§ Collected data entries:
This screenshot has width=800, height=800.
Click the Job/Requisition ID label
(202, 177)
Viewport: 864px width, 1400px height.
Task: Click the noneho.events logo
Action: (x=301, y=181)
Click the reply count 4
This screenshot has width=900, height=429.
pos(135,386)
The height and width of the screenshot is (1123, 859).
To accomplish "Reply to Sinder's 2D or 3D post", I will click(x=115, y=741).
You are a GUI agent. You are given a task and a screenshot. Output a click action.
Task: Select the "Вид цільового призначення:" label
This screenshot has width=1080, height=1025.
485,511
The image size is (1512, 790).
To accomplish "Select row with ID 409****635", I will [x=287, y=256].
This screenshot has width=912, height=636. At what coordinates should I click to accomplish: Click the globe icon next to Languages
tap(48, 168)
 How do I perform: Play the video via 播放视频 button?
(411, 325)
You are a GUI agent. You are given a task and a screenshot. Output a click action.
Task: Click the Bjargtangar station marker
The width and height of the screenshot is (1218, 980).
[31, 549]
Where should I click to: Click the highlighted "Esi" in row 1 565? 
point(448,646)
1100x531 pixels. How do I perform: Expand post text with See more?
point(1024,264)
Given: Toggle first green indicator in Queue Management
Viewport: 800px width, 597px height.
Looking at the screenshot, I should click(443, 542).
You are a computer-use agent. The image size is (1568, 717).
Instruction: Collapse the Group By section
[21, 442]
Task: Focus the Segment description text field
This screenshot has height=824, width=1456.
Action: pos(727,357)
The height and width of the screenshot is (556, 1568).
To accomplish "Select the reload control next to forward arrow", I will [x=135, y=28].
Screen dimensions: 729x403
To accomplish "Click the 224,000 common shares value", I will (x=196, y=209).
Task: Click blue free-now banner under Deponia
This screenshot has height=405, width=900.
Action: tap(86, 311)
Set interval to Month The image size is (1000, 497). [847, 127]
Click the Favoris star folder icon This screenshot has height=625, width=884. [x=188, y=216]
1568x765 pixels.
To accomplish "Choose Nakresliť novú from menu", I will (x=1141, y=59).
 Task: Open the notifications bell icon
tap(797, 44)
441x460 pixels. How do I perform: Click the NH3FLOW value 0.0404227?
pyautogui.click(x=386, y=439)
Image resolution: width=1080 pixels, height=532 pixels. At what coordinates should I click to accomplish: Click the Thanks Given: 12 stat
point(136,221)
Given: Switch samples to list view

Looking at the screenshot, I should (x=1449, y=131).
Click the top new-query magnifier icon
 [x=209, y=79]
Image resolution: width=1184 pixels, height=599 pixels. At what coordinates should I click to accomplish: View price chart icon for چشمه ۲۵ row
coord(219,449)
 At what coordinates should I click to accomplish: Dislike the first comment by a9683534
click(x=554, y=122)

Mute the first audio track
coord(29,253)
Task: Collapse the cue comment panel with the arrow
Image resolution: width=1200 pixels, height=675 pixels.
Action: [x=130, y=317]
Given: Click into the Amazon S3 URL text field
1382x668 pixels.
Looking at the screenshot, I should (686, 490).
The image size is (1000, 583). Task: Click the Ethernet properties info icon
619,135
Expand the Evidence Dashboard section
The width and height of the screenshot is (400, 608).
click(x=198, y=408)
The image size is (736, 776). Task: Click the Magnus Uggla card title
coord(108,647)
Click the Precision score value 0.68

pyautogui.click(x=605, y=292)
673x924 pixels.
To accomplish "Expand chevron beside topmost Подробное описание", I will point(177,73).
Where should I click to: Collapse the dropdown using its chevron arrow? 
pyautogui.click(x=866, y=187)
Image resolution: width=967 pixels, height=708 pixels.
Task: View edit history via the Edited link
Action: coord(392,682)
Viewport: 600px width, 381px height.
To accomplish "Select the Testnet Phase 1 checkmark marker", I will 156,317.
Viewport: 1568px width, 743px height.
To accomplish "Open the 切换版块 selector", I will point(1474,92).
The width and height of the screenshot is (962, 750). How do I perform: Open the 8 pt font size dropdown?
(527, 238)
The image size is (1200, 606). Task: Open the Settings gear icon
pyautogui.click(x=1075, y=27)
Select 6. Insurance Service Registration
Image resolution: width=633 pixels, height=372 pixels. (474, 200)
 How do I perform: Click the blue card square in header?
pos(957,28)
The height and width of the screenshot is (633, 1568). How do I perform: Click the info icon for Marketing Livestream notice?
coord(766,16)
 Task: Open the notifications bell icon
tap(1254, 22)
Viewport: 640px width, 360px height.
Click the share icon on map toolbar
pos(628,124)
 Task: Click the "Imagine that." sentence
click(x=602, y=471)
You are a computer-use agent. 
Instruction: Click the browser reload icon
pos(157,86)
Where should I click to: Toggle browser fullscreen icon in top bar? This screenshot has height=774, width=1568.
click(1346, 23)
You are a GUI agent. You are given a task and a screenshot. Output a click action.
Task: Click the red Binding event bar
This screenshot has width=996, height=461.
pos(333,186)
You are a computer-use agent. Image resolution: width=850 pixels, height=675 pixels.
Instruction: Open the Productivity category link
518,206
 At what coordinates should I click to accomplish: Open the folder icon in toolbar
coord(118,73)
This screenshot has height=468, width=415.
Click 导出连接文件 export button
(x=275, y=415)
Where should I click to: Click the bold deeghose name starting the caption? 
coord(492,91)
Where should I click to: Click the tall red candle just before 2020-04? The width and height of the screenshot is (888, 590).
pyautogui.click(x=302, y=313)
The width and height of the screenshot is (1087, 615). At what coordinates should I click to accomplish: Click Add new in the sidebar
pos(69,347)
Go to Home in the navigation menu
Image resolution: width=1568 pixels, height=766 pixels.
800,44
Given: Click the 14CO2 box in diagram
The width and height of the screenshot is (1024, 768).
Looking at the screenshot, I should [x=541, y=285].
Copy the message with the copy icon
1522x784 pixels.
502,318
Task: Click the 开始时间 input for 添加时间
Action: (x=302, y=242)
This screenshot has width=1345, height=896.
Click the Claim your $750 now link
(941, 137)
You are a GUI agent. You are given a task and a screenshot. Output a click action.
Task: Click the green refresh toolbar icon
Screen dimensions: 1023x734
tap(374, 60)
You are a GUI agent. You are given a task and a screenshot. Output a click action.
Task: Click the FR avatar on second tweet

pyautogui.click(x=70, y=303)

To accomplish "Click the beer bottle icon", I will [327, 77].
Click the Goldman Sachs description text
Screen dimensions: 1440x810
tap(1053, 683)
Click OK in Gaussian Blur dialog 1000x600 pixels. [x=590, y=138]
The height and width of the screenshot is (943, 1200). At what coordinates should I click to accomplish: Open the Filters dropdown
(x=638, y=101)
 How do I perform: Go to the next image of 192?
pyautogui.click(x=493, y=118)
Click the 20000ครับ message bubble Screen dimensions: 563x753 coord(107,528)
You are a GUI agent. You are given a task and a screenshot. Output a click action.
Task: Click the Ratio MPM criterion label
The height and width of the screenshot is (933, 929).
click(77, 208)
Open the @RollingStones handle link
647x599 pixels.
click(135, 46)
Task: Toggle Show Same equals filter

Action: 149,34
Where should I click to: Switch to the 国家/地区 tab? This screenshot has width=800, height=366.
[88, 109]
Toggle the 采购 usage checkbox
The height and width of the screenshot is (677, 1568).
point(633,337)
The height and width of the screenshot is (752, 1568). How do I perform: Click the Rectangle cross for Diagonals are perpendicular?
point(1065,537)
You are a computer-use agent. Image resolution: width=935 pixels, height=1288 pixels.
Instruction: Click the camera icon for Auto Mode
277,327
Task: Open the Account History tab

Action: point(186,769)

§ ABOUT THIS TASK: Return only the lines of the records in which the string "menu" appears.

§ RESPONSE FOR THIS EXERCISE:
To accomplish "Choose Nakresliť novú from menu", I will (x=1141, y=59).
Go to Home in the navigation menu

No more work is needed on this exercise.